═══ TRECHO ═══

Foto Papa Francisco: Agência Brasil / Foto Dalai Lama: Christopher Prentiss Michel
Por Domingos Leonelli*
A eleição de Jair Bolsonaro com 55% dos votos não foi uma opção pelo fascismo, mas uma manifestação de inconformismo do povo brasileiro com a forma de fazer política, do centro e da esquerda, ao logo dos últimos 20 anos.
Bolsonaro deu, também, voz e expressão personalizada a 5% ou 10% da população que realmente cultiva o ódio, a violência, o preconceito e a crueldade, refletindo o lado obscuro da alma brasileira.
Mas foi a forma aparentemente revolucionária, anti-estabilishment, o “contra tudo que está aí”, que empolgou a maioria das pessoas revoltadas com o desemprego, a corrupção e as formas de dominação exercidas pelas elites na vida política. O alvo mais visível dessa revolta foi o PT e a esquerda. Manipulado pelas elites que dizia combater, Bolsonaro ideologizou seu ataque, conseguindo ligar o “comunismo” à corrupção.
E assim com uma linguagem “revolucionária”, a direita e a ultra-direita uniram-se para obter uma vitória eleitoral de caráter contra-revolucionário para uma revolução que nunca existiu. Poucos meses depois de sua vitória, as pesquisas indicam a perda de boa parte do apoio que recebeu. Tenta, agora, manter a chama acesa da sua “contra-revolução” com declarações radicais e não raro escatológicas.
Quero dizer que no centro dos últimos acontecimentos está a questão da revolução.
O PT abriu o caminho para vitória de Lula em 2002, com uma linguagem e
um simbolismo muito próximos ao que se utilizou Bolsonaro nas últimas eleições.
Era contra as elites, contra a política de conciliação das outras forças da esquerda, contra os “300 picaretas do Congresso Nacional”.
A “Carta aos Brasileiros” que expressou o acordo com o capital financeiro, só veio a ser conhecida de parte do eleitorado depois das eleições.
No governo, o PT e quase todos nós da esquerda, nos transformamos em gerentes do capitalismo, mais fiéis à “Carta aos Brasileiros” do que à promessa revolucionária subentendida do discurso político que antecedeu à vitória de 2002.

═══ ITENS ═══

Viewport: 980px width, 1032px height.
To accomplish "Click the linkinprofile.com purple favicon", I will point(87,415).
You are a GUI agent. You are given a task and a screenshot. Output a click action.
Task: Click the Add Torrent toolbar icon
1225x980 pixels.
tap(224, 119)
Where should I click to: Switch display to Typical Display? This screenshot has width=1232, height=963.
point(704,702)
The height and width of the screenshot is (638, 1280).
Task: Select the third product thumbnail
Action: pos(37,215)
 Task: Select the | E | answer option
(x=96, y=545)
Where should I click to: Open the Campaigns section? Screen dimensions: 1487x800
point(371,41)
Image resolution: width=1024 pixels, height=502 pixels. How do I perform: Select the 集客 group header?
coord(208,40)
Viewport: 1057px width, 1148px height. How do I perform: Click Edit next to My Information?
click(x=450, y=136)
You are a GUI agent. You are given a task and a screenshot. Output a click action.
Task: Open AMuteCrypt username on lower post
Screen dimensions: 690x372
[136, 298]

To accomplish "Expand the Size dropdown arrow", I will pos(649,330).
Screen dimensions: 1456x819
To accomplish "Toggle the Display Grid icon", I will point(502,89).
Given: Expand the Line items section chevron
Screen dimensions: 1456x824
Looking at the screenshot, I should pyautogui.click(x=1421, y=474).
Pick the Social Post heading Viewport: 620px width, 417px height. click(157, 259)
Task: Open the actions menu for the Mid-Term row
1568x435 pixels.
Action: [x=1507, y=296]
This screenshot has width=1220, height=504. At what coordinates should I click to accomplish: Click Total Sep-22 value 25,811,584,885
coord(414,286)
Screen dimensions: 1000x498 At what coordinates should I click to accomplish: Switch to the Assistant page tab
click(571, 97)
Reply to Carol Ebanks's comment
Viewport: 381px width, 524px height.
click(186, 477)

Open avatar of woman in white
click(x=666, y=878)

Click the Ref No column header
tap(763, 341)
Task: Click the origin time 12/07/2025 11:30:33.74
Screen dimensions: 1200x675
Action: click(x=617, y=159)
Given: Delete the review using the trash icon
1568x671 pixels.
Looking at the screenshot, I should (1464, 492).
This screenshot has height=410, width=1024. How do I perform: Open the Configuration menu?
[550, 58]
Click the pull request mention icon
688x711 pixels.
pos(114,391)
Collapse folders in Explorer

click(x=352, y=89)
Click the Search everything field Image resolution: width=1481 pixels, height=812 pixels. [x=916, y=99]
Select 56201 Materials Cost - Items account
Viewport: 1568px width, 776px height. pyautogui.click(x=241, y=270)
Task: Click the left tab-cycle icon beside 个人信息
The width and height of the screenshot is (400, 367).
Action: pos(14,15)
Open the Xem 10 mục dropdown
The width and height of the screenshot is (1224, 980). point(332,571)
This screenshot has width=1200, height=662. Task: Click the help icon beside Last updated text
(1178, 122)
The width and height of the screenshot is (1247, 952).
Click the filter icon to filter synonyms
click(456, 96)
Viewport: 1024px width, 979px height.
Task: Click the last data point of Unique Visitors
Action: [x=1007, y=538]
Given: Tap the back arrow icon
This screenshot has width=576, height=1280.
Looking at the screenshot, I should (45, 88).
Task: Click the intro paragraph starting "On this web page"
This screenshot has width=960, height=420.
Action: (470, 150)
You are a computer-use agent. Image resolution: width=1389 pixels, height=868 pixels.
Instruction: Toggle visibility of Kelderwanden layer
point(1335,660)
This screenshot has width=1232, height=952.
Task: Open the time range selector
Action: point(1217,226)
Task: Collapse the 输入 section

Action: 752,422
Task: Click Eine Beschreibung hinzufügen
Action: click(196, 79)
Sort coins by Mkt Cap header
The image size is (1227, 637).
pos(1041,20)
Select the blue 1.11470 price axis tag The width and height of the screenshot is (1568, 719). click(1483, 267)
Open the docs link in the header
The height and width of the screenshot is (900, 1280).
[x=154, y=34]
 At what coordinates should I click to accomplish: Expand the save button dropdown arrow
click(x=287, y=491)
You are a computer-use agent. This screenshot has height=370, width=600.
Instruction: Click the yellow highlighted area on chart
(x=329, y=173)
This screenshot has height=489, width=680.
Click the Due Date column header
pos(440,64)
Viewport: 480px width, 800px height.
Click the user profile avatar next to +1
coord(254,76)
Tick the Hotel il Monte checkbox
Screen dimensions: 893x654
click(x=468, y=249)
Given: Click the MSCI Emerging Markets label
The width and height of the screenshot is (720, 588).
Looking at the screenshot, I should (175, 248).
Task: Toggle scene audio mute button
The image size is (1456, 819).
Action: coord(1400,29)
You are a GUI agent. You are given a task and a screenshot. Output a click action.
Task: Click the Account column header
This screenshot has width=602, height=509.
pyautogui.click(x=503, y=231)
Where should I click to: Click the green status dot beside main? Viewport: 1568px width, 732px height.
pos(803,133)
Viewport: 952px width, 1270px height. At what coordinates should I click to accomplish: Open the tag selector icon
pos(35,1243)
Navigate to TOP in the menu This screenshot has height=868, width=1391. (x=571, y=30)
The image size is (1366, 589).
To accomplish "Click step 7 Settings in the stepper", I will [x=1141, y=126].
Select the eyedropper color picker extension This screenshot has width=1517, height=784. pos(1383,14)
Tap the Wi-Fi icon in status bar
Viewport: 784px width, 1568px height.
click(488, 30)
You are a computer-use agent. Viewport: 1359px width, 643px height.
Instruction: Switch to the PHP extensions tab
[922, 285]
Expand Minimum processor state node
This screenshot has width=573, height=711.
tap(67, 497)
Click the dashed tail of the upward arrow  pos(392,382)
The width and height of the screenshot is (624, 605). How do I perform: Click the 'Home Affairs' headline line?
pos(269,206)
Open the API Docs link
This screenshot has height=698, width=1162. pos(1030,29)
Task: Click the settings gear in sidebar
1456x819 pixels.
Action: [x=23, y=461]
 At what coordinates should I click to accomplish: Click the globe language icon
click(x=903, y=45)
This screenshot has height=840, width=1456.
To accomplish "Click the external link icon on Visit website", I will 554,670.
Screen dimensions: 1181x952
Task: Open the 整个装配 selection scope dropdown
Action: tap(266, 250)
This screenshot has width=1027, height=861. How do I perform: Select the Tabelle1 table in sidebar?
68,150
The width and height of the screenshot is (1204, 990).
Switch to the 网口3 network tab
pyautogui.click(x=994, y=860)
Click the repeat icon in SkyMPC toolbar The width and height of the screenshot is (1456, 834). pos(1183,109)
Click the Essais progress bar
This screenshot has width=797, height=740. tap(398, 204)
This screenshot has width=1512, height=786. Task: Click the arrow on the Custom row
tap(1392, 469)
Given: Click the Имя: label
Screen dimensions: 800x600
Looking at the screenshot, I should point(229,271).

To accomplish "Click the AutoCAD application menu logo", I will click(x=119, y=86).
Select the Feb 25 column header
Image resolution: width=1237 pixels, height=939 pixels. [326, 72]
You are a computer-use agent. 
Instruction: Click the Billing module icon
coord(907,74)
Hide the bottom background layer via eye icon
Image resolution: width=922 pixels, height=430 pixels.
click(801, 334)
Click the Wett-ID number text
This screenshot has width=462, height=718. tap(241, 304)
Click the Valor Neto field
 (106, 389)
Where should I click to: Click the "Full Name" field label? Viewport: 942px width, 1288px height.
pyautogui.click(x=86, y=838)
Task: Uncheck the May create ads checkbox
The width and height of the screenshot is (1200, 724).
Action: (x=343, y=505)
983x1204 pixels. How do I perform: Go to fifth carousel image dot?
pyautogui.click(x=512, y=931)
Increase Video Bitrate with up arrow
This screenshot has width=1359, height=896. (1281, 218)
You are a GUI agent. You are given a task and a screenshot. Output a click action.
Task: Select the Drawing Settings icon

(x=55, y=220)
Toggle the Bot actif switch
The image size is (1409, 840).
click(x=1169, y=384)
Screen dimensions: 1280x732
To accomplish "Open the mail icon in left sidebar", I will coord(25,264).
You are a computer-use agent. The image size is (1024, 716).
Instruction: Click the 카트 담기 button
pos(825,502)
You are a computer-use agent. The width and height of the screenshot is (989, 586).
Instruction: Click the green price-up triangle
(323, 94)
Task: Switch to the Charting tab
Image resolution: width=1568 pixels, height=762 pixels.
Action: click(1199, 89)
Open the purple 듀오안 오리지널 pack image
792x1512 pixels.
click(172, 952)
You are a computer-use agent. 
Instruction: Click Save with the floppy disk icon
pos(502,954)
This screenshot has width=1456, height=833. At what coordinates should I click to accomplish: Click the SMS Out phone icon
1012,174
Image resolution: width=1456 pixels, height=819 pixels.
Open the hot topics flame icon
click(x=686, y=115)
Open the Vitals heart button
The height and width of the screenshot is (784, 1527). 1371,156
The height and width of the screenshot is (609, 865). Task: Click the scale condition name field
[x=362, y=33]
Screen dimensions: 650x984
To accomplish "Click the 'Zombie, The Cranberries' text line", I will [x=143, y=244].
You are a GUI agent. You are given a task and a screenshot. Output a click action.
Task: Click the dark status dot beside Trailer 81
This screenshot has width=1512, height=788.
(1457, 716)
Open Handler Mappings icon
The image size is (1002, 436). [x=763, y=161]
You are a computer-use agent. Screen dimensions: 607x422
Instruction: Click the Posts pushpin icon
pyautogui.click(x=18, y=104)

═══

### [TAREFAS]
1. Passe para o inglês a seguinte frase do trecho sobre a eleição de Bolsonaro: "Quero dizer que no centro dos últimos acontecimentos está a questão da revolução."
2. Dê sequência ao trecho sobre a eleição de Bolsonaro, começando logo após a última frase.

### [RESPOSTAS EM ORDEM]
1. I mean that at the center of recent events lies the question of revolution.

2.
Durante os governos de Lula e Dilma foram realizados avanços institucionais e sociais importantes que quando eram bem sucedidos entravam na conta do PT e não da esquerda aliada. Mas não se realizou nenhuma das reformas estruturais, como a do sistema financeiro e bancário, a reforma tributária, reforma política, a reforma das comunicações e mesmo uma reforma trabalhista. Reformas que poderiam ser revolucionárias, no sentido amplo da Revolução Brasileira, na concepção de Caio Prado Junior. Revolução entendida como processo de mudança estruturais capazes de promover mais igualdade social e a libertação cultural, moral e espiritual do nosso povo.
Mas faltou aos nossos governos de esquerda o sentido da revolução.
E é tão forte o significado da palavra revolução que além de expressar avanços positivos, como revolução tecnológica, revolução educacional, revolução industrial, expressa também o sentido da transformação humana, da elevação espiritual e da generosidade com a Mãe Terra.
Não por acaso os dois maiores líderes espirituais da humanidade no século XXI, o Papa Francisco e o Dalai Lama, conclamam seus fiéis a fazer a revolução. Francisco chega a afirmar que “um cristão que não for revolucionário não é cristão”. Ele reivindica ainda para Jesus o título de maior revolucionário da história e, acrescenta dirigindo-se aos jovens: “peço a vocês que sejam revolucionários, peço a vocês que se rebelem contra a cultura do provisório”.
O líder espiritual dos budistas vai na mesma linha em seu livro “Façam a Revolução” (editora Alaúde) dirigido aos jovens do século XXI. Diz o Dalai Lama que o apelo não é “um slogan sem sentido, nem um sonho ingênuo de um monge budista idoso”, mas uma conclamação para que o jovens façam a revolução da compaixão que é a “revolução das revoluções, a alma o suporte, de toda as outras como a econômica, tecnológica e educacional”.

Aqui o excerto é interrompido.